Do you offer bank drafting to your customers as a way of paying their bill each month?  If your answer is “No”, my next question is “Why not???”.  If you don’t offer bank drafts, you are missing out on the easiest method there is to collect payments.

It always surprises me when I encounter a utility that does not offer bank drafts. At a recent speaking engagement during a Rural Water Association Annual Conference, I posed the question “Does anyone not offer bank drafts?”  Astonishingly, at least 15% of the people in the room raised their hands!

I’ve also presented demonstrations of Eagle Utility Management system to three different utilities recently that don’t offer bank drafting. One even told me “Our board won’t let us”. I know that some boards are behind the times (I wrote about this in issue #13) but that one took me totally by surprise!

What is bank drafting?

Bank drafting (also known as direct debit) allows the utility to initiate a paperless payment transaction whereby funds are automatically deducted from your customer’s bank account and deposited into your account. All your customer has to do is give your utility the authorization to draft their bank account by providing their account information. While I’m unable to speak for other software vendors, our billing software prints a message on the bill reminding your customer that their bill will be drafted on the draft date.

As the draft date approaches, an electronic file is prepared in a standard format known as ACH, for Automated Clearing House. This ACH file is transmitted to your bank regardless of what financial institution your customer banks with. The ACH system then handles the process of deducting funds from each of your customer’s bank accounts and depositing it in the utility’s bank account.

The entire process is paperless and eliminates the need for opening mail payments or receipting a payment over the counter. Nor does a deposit have to be prepared and taken to the bank. Most (note that I said most, not all – there are exceptions) customers who sign up to pay by bank draft ensure that funds are in their account to cover the draft, so very few drafts are returned for insufficient funds.

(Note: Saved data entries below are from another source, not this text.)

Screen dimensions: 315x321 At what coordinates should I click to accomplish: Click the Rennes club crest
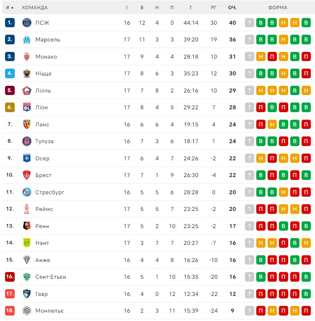pos(27,226)
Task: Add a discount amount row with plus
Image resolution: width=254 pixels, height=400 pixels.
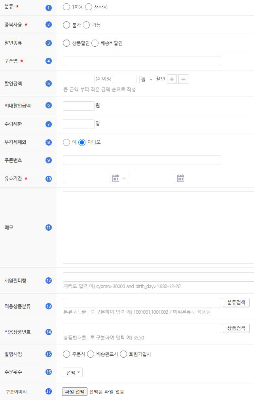Action: coord(172,79)
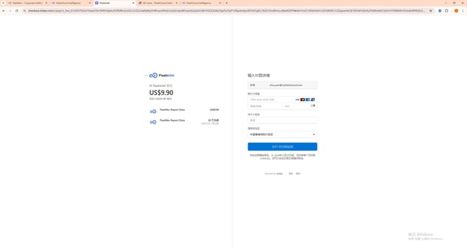Switch to the All Users FlashCloud tab
This screenshot has width=467, height=251.
click(x=158, y=3)
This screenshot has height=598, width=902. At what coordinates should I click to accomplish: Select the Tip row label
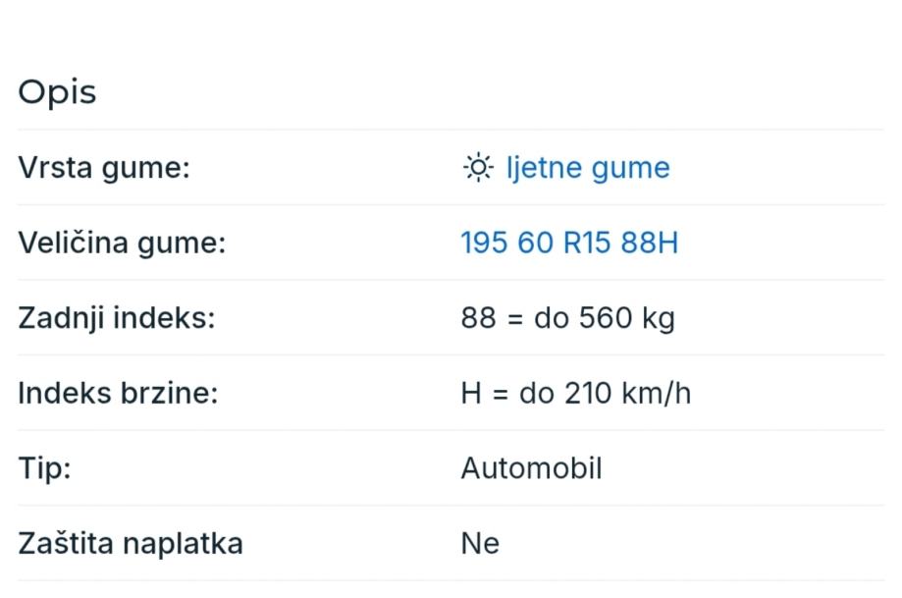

Again, I’m not able to speak for other software vendors, but our billing software completes the process by creating a batch of payments from the draft transactions. That saves even more time and effort by eliminating the time-consuming task of entering payments.

So, if it’s that easy, why are some utilities not taking advantage of bank drafting…?

There are three possible reasons why a utility wouldn’t offer bank drafting:

  • Your bank doesn’t offer ACH bank drafts
  • Your software doesn’t support bank drafting
  • You’ve never offered bank drafts before

Let’s look at each of these reasons in more detail…

Your bank doesn’t offer ACH bank drafts

Back in the day, only larger banks participated in the Automated Clearing House and offered ACH bank drafts. Now, even most regional and community banks accept bank drafts. Even if they don’t have the processing capability themselves, smaller banks often have a relationship with larger banks to offer ACH capability. If your bank can’t accommodate your needs by offering ACH bank drafts, it’s time to seriously consider changing banks. Any cost from your bank should be nominal and should not be an impediment to offering bank drafts.

Your software doesn’t support bank drafting

Much like banks, if your software doesn’t offer the option to create ACH bank drafts, it may be time for new software. All software should provide certain basic functionality. Let’s face it, this is 2011, and bank drafting needs to be part of that solution. If your software doesn’t provide the capability to offer bank drafting, ask your software vendor why. Believe it or not, many utilities don’t realize all the features their billing software offers. Could it be that bank drafting falls in this category for you?

You’ve never offered bank drafts before

Many local governments and utilities fall victim to what I call the TTWWADI syndrome – that’s the way we’ve always done it (or in this case, that’s the way we’ve never done it)!  If the reason you’ve never offered bank drafts is because you’ve never checked into it, now is the time to get started. It should be as easy as one phone call to your bank and another to your software vendor. They each should be able to assist you with their part in getting started.

Bank drafting really is the most cost-efficient way to collect payments. Trust me when I say your customers will appreciate it and you will wonder why you waited so long to get started with bank drafts!